As soon as we open the Pandora’s box on historical abuse for the inquiry, the Government will have an avalanche of people coming forward. The example given by the noble Baroness, Lady Benjamin, is one I could repeat time and time again. I have been year after year in situations where people come to me and say, “This happened to me when I was 10, when I was 11”. The historical abuse issue, because we did not have procedures in place then, is going to hit the Government and the inquiry like nothing we have seen.

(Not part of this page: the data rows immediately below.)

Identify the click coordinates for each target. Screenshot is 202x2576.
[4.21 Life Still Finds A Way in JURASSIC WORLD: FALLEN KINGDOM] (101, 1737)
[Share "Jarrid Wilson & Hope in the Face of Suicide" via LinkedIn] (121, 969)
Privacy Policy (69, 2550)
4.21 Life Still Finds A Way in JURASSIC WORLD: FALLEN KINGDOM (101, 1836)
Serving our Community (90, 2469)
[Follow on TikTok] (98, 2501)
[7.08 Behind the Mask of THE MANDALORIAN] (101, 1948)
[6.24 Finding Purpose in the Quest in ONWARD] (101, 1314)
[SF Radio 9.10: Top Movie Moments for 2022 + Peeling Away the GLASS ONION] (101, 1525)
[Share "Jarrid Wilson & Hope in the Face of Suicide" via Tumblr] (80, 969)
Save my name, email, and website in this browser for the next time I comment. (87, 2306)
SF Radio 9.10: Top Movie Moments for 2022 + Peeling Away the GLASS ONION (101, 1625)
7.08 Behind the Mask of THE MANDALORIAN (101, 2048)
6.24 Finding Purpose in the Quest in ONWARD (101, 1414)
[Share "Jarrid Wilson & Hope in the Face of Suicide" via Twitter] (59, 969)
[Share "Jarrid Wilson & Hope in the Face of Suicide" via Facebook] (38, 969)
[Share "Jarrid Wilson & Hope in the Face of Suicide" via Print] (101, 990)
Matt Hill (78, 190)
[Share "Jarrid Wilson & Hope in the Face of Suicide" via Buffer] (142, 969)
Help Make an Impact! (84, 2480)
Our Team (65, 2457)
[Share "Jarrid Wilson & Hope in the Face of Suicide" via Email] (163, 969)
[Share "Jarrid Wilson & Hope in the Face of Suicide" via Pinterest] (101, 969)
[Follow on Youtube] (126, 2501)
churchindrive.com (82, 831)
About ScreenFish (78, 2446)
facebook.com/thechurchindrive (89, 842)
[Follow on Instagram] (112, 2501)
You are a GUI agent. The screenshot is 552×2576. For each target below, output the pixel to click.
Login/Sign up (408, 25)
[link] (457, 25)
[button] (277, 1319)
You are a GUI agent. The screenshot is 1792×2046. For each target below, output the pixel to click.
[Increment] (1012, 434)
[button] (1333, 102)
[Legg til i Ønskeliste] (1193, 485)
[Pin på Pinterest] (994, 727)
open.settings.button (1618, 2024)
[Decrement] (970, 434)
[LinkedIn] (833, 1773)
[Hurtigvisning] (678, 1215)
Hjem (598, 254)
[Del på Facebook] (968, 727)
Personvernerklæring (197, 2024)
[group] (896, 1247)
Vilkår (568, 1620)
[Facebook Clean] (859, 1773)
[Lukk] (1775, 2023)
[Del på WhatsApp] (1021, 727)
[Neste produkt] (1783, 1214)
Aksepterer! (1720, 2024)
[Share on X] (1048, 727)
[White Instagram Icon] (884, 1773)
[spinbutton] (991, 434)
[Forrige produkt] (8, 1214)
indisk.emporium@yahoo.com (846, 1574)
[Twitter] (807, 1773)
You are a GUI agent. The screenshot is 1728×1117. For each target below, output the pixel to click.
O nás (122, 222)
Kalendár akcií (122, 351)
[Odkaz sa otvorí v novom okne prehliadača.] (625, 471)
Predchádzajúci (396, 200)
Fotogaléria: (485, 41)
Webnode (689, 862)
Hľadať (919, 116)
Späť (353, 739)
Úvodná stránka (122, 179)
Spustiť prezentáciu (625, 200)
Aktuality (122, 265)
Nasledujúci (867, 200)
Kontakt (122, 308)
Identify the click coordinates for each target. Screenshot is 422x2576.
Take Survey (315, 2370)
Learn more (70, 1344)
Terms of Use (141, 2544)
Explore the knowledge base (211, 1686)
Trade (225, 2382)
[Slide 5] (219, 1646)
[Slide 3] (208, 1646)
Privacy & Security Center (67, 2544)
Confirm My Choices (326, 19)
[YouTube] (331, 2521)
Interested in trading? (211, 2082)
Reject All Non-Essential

The reason I am so concerned is that we have put all that into a position of trust. It is about getting people to divulge things that they may not have talked about for 40 years. Do we have the resources in place to meet their needs once they have divulged this? At the moment children’s services are totally overwhelmed, CAMHS cannot meet the mental health needs of children in the communities and victim support groups have only just enough money to last until next year. That is the environment in which we are thinking about mandatory reporting. I will be interested in the Government looking at evidence from other countries because my evidence from Australia is that the authorities were overwhelmed at the beginning. They were totally overwhelmed by mandatory reporting.

It ensures that you cannot prioritise work. You have to do something about things that as a professional you might decide are probably not the highest on the agenda. Doctors have to make those difficult decisions, social workers have to make them and the police have to make them. Sometimes they will get them wrong, even if they have mandatory reporting, but at least we should give the services a chance to be able to meet the demand that we have at the moment. If we are going to increase that demand, the Government have to think beforehand about the resources that are going to be needed to meet that promise and the trust that is placed in those resources by the victims who have suffered so much.

As a former director of ChildLine, as a director of the Lucy Faithfull Foundation and as someone who has worked in this field for a long time, I certainly value the noble Baroness bringing this debate forward. I just come to a different conclusion.